- Conquest of Cheng-Han by Jin: Part of the Eastern Jin and Sixteen Kingdoms period
| Date | 10 December 346 – April 347 |
| Location | Sichuan |
| Result | Jin victory; Fall of Han |

Belligerents
- Eastern Jin: Cheng-Han

Commanders and leaders
- Huan Wen: Li Shi

Strength
- Unknown: Unknown

Casualties and losses
- Unknown: Unknown

= Conquest of Cheng-Han by Jin =

Military campaign by Jin against Cheng Han (346-347)

The conquest of Cheng-Han by Jin, or the conquest of Han by Jin, was a military campaign launched by the Eastern Jin dynasty against the Cheng-Han dynasty from 10 December 346 to April 347 during the Sixteen Kingdoms period of China. The campaign, the first to be led by Huan Wen, concluded with the fall of Han and the reclamation of the Sichuan Basin by Jin.

== Background ==
In 304, refugees led by the Ba-Di chieftain, Li Xiong established the state of Cheng in the Ba-Shu region after driving out the local Jin forces. Through conquest and submissions from other refugee forces, the Cheng expanded its influence throughout Sichuan, Hanzhong and Yunnan. By the 330s, they formed part of a three-way confrontation in China with the Eastern Jin dynasty to the east and the Later Zhao dynasty to the north. In 338, after the imperial family was overthrown and replaced by a cousin, (Note: Li Shou was a son of Li Xiong's trusted uncle and key advisor Li Xiang.) the state was renamed to "Han" (hence the name "Cheng-Han").

The Jin was preoccupied with rebellions elsewhere to concentrate their forces in the southwest. By the time stability was restored to the new Eastern Jin government at Jiankang, most officials within the court were against launching expeditions to recover territory, arguing instead to bide their time and recuperate their strength. Nevertheless, attempts were made by the brothers, Yu Liang and Yu Yi, but their expeditions received little support and ended in failure.

Huan Wen was a close friend and high-ranking subordinate among Yu Yi's staff. When Yu Yi died in 345, the court saw an opportunity to remove the Yu clan's control over Jing province. Under the pretext that his sons were too young, they instead appointed Huan Wen to take up Yu Yi's role in Jing. Though the court at the time had hoped they had installed a more subservient official in place, Huan Wen would soon prove to be more ambitious and defiant than his predecessor.

-- Set problem 1 --
In the article on the Jin conquest of Cheng-Han, who established the state of Cheng in 304?
-- Set problem 2 --
Transcribe the part of the article on the Jin conquest of Cheng-Han starting with "Huan Wen was" and going on through "than his predecessor.".
-- Set problem 3 --
What would come next in the article on the Jin conquest of Cheng-Han? Write that next part, picking up after its final sentence.
The listing has no connection to the article on the Jin conquest of Cheng-Han.

-- Data provided --
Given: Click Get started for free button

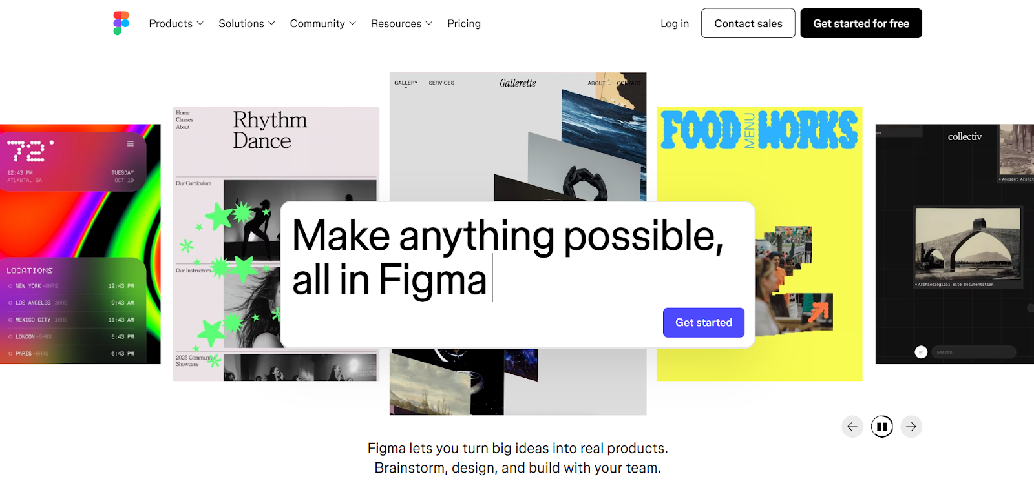Looking at the screenshot, I should [x=861, y=23].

-- Written response 1 --
Li Xiong, the Ba-Di chieftain.

-- Written response 2 --
Huan Wen was a close friend and high-ranking subordinate among Yu Yi's staff. When Yu Yi died in 345, the court saw an opportunity to remove the Yu clan's control over Jing province. Under the pretext that his sons were too young, they instead appointed Huan Wen to take up Yu Yi's role in Jing. Though the court at the time had hoped they had installed a more subservient official in place, Huan Wen would soon prove to be more ambitious and defiant than his predecessor.

-- Written response 3 --
== Prelude ==
The Emperor of Han, Li Shi previously ascended the throne in 343. Since then, his reign was troubled by a succession crisis, a rebellion by his general, Li Yi (李奕) and the sudden migration of the Lao people into his territory. Records further describe him as an arrogant ruler who had no interest in running the state. He rarely attended court, leaving state affairs in the hands of his favourite but corrupt officials, and punishments against his people were severe.

Meanwhile, Huan Wen was considering his options between launching an expedition against the Later Zhao or the Han. While most of his subordinates were uncertain about the idea, the Minister of Jiangxia, Yuan Qiao, informed Huan Wen of the situation in Han, and argued that the prospect of success against them was feasible. Convinced by his proposal, he began preparations to lead his army into Han territory, although he did not inform the imperial court at Jiankang of his intention at the time.

== The campaign ==

=== Early stages ===
On 10 December 346, Huan Wen led his navy into Han together with the Inspector of Yi province, Zhou Fu, (Note: son of Zhou Fang) and the Administrator of Nan, Sima Wuji. Yuan Qiao commanded the vanguard with 2,000 soldiers, while Huan Wen's Chief Clerk, Fan Wang, was left to handle affairs and guard the four commanderies of Liangzhou. A messenger was only sent to the court right before they departed, and by the time the court was aware of what was happening, the campaign was already underway. Still, many officials felt that Huan Wen would not succeed due to the little troops he had and the distance of the campaign.

In February or March 347, Jin forces arrived at Qingyi County (青衣縣; north of present-day Ya'an, Sichuan), during which Li Shi became aware of their presence. He ordered his uncle, Li Fu (李福), his cousin, Li Quan (李權) and the General of the Front, Zan Jian (昝堅) among others to resist Huan Wen. The generals set out from Shanyang (山陽; southwest of present-day Leshan, Sichuan) and camped at Heshui (合水; at the confluence of the Min River and Dadu River).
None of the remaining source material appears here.